PLATES-FORMES DE PARTAGE ET DE CRÉATION DE CONTENUS. Sur Dailymotion ou You Tube, les marques peuvent créer leur propre chaîne vidéo en mettant en ligne du contenu audiovisuel, à l'instar de Beauty TV de L'Oréal Paris, qui délivre des conseils de maquillage, ou de Lancez-vous, la chaîne de conseil en bricolage de Castorama. De manière plus ponctuelle, ces plates-formes de partage sont également bien adaptées au jeu-concours vidéo. Dans l'esprit de sa saga publicitaire Maaf Palace, la compagnie d'assurance a ainsi lancé, l'an passé, avec son agence Isobar, le championnat des râleurs sur You Tube. Le vainqueur (vidéo élue par ses pairs) gagnait notamment le droit de figurer dans un prochain spot de publicité.

 

PLATES-FORMES COMMUNAUTAIRES. Ce sont des sites thématiques créés soit par un média ou un éditeur – version Web 2.0 de la presse magazine –, soit par la marque elle-même qui décide de préempter un territoire d'expression. «Sur un site thématique d'éditeur, la marque partenaire peut entrer en conversation en proposant du contenu attendu par la communauté ou en favoriser la cocréation», indique Cédric Deniaud, du cabinet The Persuaders. C'est le cas de Danette sur le site de recettes Marmiton.org, qui propose sur un espace cobrandé ses recettes et celles de blogueuses. Les marques peuvent aussi lancer leur propre plate-forme, à l'instar de Nikeplus.com destiné aux runners, de Giiks de Bouygues, un portail d'information sur le mobile, ou encore de Vivons l'immobilier du Crédit foncier (conçu par l'agence Nextidea), qui propose à la fois du contenu éditorial et un module participatif de questions-réponses. La marque de ciseaux Siskar, de son côté, a lancé, avec Vanksen, Siskarette, un site de travaux manuels collaboratif.

 

SITES DE MARQUE. Selon Cédric Deniaud, la tendance pour 2011 est à «la socialisation des sites e-commerce et corporate qui intègrent des briques participatives communautaires», à l'instar du pionnier Debats.sncf.com et plus récemment du module de dialogue lancé par areva.com. Dans une approche résolument CRM, la version Web du programme relationnel «Danone et Vous» reste un modèle à suivre.

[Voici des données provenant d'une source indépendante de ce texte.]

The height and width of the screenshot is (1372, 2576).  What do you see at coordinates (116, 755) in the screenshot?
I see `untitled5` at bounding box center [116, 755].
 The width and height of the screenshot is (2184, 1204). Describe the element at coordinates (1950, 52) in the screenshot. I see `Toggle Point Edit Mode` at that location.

D'ici à 2014, Forrester Research prévoit que plus de 3 millions de dollars seront investis aux Etats-Unis dans le Social Media Marketing. Nous en sommes donc encore aux prémices. En France, les marques sont dans une attitude plus opportuniste que stratégique et participent au brouhaha ambiant. Pour la plupart d'entre elles, le Web social est une énigme. À l'instar de la DDB Digital University et ses modules de formation, les agences ont décidé, pour accélérer le développement de ce «new business», d'enseigner à leurs clients les subtilités de la conversation en ligne.

S'engager sur les médias sociaux est également un casse-tête organisationnel. Se pose la question du «community management», c'est-à-dire des ressources humaines allouées et de leur gestion en interne. Prendre la parole sur Internet représente un coût et un engagement pour la marque, et n'est pas anecdotique en matière de gouvernance.

Emily Riley, directrice de recherche chez Forrester et auteur du rapport 2011 «Interactive Marketing Predictions» considère à cet égard que «les professionnels du marketing continuent d'opérer via des supports les “ghettoïsant”». Pour elle, une des utilisations du marketing interactif les plus efficaces vient d'entreprises comme Pepsi Co, Fedex et IBM, qui ont mis en place un modèle dit «hub and spoke» consistant, dit-elle, en «une technologie centralisée, une équipe ad hoc, le tout soutenu par une stratégie matricielle et une organisation opérationnelle». Reste un défi qui ne se modélise pas: gagner la confiance des internautes, préalable à tout engagement.